I spent a whopping 45 seconds on research and said "ho hum, just another flash memory type of company like Sandisk (SNDK)".... guess I was wrong on that one. Heck it's more like Western Digitial (WDC) than Sandisk. (note to self, spend at least 60 seconds in the future)

STEC was one of best performers of the first half of 2009 [Jul 1, 2009: 83 Stocks that Doubled Your Money in the 1st Half of 2009] but has not let up. It is obvious why it is being shorted as it now rockets to a mid 20s forward PE ratio, but that whole thing with a narrow door that too many people are trying to get out of at once can illustrate the situation for the short seller side in that name. All it takes is some news and boo yah. Actually considering their entire revenue forecast (by analysts) for 2009 was in $330M, this deal is quite an impact - and it all appears to be for "2nd half 2009".

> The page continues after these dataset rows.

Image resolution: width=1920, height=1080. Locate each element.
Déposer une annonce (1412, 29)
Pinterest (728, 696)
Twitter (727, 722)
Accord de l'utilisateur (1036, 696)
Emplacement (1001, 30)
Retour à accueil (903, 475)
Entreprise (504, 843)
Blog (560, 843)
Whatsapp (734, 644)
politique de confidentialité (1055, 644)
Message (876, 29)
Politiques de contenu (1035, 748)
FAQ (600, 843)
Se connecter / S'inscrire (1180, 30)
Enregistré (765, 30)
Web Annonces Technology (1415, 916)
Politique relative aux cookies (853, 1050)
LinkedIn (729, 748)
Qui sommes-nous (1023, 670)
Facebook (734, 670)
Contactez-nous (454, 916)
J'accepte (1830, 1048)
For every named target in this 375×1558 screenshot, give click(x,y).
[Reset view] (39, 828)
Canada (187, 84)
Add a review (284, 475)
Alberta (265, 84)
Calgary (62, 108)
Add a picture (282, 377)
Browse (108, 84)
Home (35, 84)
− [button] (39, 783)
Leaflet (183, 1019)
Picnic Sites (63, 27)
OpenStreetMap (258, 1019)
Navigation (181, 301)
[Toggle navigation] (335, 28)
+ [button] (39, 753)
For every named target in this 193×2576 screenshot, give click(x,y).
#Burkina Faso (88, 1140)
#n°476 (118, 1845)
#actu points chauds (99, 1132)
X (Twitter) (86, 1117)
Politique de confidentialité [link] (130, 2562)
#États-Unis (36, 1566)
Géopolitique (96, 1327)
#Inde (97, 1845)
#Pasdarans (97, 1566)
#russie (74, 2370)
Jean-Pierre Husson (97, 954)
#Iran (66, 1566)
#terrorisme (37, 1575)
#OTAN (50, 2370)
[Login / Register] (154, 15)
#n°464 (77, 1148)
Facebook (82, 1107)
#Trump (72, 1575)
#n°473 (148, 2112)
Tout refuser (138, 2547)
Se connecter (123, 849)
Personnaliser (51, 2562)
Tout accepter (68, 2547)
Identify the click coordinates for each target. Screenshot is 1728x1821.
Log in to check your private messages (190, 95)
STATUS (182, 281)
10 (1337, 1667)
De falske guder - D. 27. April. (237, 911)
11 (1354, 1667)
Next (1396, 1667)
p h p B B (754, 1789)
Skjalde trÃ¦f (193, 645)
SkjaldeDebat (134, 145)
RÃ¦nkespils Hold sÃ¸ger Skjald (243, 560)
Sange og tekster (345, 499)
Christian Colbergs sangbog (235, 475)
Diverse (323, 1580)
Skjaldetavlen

  • Flash memory storage products maker Stec Inc (STEC) inked a $120 million deal with one of its largest enterprise storage customers to supply solid-state drives in the second half of 2009, sending its shares up 16 percent to an all-time high.
  • Stec did not name the customer, but said it now expects revenue from the sale of ZeusIOPS solid state drives to exceed $220 million in 2009. Overall revenue for the company in 2008 was $227 million. Last month, the Santa Ana, California-based company had raised its second-quarter outlook, and said it expects sales of ZeusIOPS drives to exceed $80 million during the first half of 2009.
  • The company counts hardware OEMs such as IBM Corp (IBM) and Hitachi (6501.T) among its larger customers.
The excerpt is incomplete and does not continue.